YOUR GOAL:
No pictures, no extra lines: copy exactly from the line with "Where should I" through the end of the entries.

(Beginning of DATA EXTRACTS)

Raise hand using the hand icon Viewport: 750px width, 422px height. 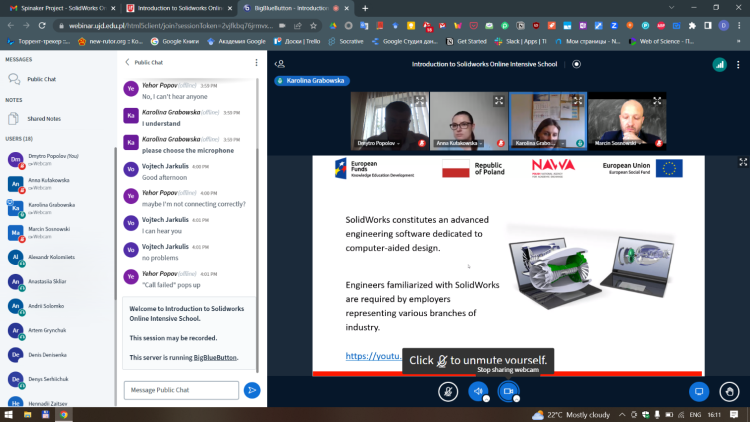click(x=730, y=391)
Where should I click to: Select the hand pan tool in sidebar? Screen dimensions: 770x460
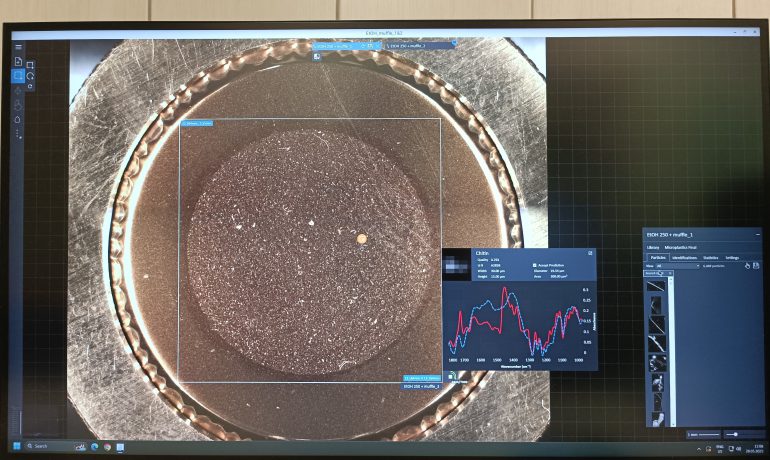click(18, 105)
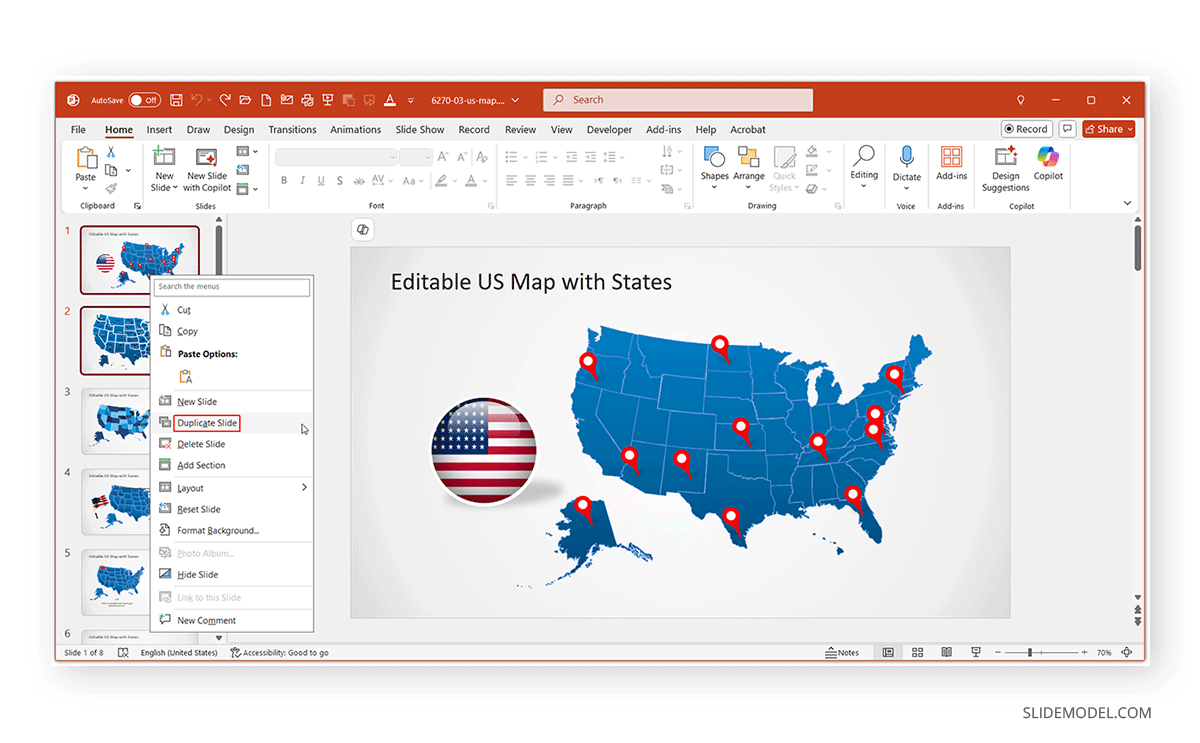The image size is (1200, 743).
Task: Open the Share button dropdown
Action: pos(1109,129)
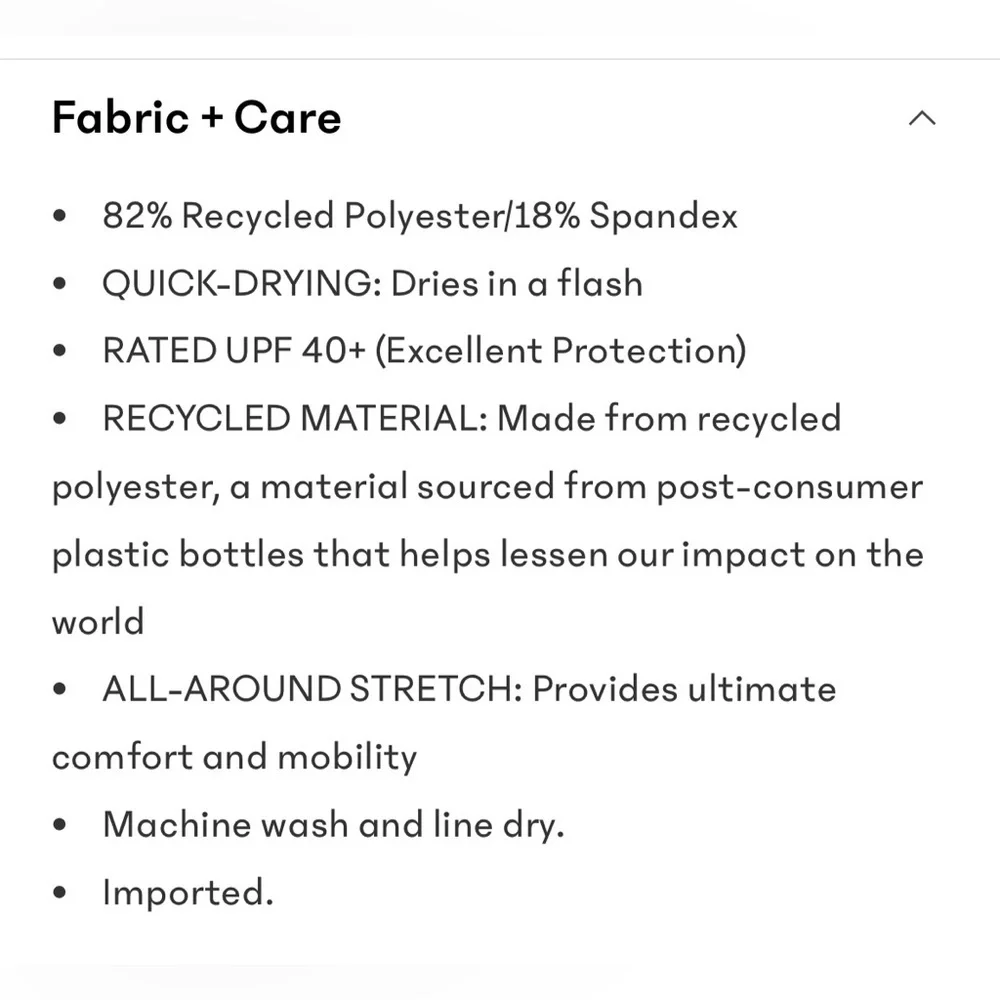Image resolution: width=1000 pixels, height=1000 pixels.
Task: Click the QUICK-DRYING: Dries in a flash text
Action: tap(372, 283)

(End of DATA EXTRACTS)

FINAL ANSWER:
Where should I click to: Select the hand pan tool in sidebar? Screen dimensions: 770x460
click(18, 105)
The image size is (1200, 743).
Task: Open the Share button dropdown
Action: pos(1109,129)
Image resolution: width=1000 pixels, height=1000 pixels.
Task: Click the QUICK-DRYING: Dries in a flash text
Action: tap(372, 283)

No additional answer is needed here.